INSTRUCTIONS FOR THE TASK =
Reproduce these lines word for word, every record included.

═══ DATA TO PROCESS ═══

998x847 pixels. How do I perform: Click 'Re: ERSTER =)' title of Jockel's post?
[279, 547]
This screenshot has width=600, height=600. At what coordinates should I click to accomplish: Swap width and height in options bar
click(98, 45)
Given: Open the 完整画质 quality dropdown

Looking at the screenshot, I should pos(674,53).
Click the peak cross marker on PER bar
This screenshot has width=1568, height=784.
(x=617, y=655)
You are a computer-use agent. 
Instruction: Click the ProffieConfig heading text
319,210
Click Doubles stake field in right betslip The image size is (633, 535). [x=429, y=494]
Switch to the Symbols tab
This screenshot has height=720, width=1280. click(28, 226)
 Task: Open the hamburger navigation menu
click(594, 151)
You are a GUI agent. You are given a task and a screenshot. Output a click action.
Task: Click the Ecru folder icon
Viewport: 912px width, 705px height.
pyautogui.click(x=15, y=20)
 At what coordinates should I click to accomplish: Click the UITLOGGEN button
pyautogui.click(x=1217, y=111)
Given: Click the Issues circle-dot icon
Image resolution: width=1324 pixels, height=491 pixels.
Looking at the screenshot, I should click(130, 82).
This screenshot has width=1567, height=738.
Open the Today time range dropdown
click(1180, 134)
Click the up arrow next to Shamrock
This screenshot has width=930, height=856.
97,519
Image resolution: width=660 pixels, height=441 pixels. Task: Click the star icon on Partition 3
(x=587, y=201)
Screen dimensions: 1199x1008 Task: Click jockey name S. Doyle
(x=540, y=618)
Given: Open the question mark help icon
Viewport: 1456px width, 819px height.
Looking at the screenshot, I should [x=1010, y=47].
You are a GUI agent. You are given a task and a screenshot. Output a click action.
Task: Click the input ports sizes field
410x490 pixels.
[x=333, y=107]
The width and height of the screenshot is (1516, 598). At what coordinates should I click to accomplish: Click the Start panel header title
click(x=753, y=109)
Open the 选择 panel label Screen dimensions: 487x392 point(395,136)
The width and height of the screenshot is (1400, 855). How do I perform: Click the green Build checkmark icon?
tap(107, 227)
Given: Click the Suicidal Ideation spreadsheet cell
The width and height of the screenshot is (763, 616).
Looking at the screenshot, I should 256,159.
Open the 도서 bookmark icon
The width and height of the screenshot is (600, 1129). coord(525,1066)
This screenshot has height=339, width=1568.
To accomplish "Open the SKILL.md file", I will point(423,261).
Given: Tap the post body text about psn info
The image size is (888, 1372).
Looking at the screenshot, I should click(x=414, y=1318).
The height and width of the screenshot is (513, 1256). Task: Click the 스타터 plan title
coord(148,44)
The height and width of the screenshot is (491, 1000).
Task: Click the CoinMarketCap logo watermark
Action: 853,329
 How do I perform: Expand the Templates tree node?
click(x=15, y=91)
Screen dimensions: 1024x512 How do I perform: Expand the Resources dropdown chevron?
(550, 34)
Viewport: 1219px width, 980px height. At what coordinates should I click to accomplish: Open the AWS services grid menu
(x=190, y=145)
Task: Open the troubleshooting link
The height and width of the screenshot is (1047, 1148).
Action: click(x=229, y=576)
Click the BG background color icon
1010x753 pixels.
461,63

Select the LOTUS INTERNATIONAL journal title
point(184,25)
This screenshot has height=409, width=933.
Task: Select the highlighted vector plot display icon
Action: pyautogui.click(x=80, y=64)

═══

TASK OUTPUT =
998x847 pixels. How do I perform: Click 'Re: ERSTER =)' title of Jockel's post?
[279, 547]
This screenshot has width=600, height=600. At what coordinates should I click to accomplish: Swap width and height in options bar
click(98, 45)
Given: Open the 完整画质 quality dropdown

Looking at the screenshot, I should pos(674,53).
Click the peak cross marker on PER bar
This screenshot has width=1568, height=784.
(x=617, y=655)
You are a computer-use agent. 
Instruction: Click the ProffieConfig heading text
319,210
Click Doubles stake field in right betslip The image size is (633, 535). [x=429, y=494]
Switch to the Symbols tab
This screenshot has height=720, width=1280. click(28, 226)
 Task: Open the hamburger navigation menu
click(594, 151)
You are a GUI agent. You are given a task and a screenshot. Output a click action.
Task: Click the Ecru folder icon
Viewport: 912px width, 705px height.
pyautogui.click(x=15, y=20)
 At what coordinates should I click to accomplish: Click the UITLOGGEN button
pyautogui.click(x=1217, y=111)
Given: Click the Issues circle-dot icon
Image resolution: width=1324 pixels, height=491 pixels.
Looking at the screenshot, I should click(130, 82).
This screenshot has width=1567, height=738.
Open the Today time range dropdown
click(1180, 134)
Click the up arrow next to Shamrock
This screenshot has width=930, height=856.
97,519
Image resolution: width=660 pixels, height=441 pixels. Task: Click the star icon on Partition 3
(x=587, y=201)
Screen dimensions: 1199x1008 Task: Click jockey name S. Doyle
(x=540, y=618)
Given: Open the question mark help icon
Viewport: 1456px width, 819px height.
Looking at the screenshot, I should [x=1010, y=47].
You are a GUI agent. You are given a task and a screenshot. Output a click action.
Task: Click the input ports sizes field
410x490 pixels.
[x=333, y=107]
The width and height of the screenshot is (1516, 598). At what coordinates should I click to accomplish: Click the Start panel header title
click(x=753, y=109)
Open the 选择 panel label Screen dimensions: 487x392 point(395,136)
The width and height of the screenshot is (1400, 855). How do I perform: Click the green Build checkmark icon?
tap(107, 227)
Given: Click the Suicidal Ideation spreadsheet cell
The width and height of the screenshot is (763, 616).
Looking at the screenshot, I should 256,159.
Open the 도서 bookmark icon
The width and height of the screenshot is (600, 1129). coord(525,1066)
This screenshot has height=339, width=1568.
To accomplish "Open the SKILL.md file", I will point(423,261).
Given: Tap the post body text about psn info
The image size is (888, 1372).
Looking at the screenshot, I should click(x=414, y=1318).
The height and width of the screenshot is (513, 1256). Task: Click the 스타터 plan title
coord(148,44)
The height and width of the screenshot is (491, 1000).
Task: Click the CoinMarketCap logo watermark
Action: 853,329
 How do I perform: Expand the Templates tree node?
click(x=15, y=91)
Screen dimensions: 1024x512 How do I perform: Expand the Resources dropdown chevron?
(550, 34)
Viewport: 1219px width, 980px height. At what coordinates should I click to accomplish: Open the AWS services grid menu
(x=190, y=145)
Task: Open the troubleshooting link
The height and width of the screenshot is (1047, 1148).
Action: click(x=229, y=576)
Click the BG background color icon
1010x753 pixels.
461,63

Select the LOTUS INTERNATIONAL journal title
point(184,25)
This screenshot has height=409, width=933.
Task: Select the highlighted vector plot display icon
Action: pyautogui.click(x=80, y=64)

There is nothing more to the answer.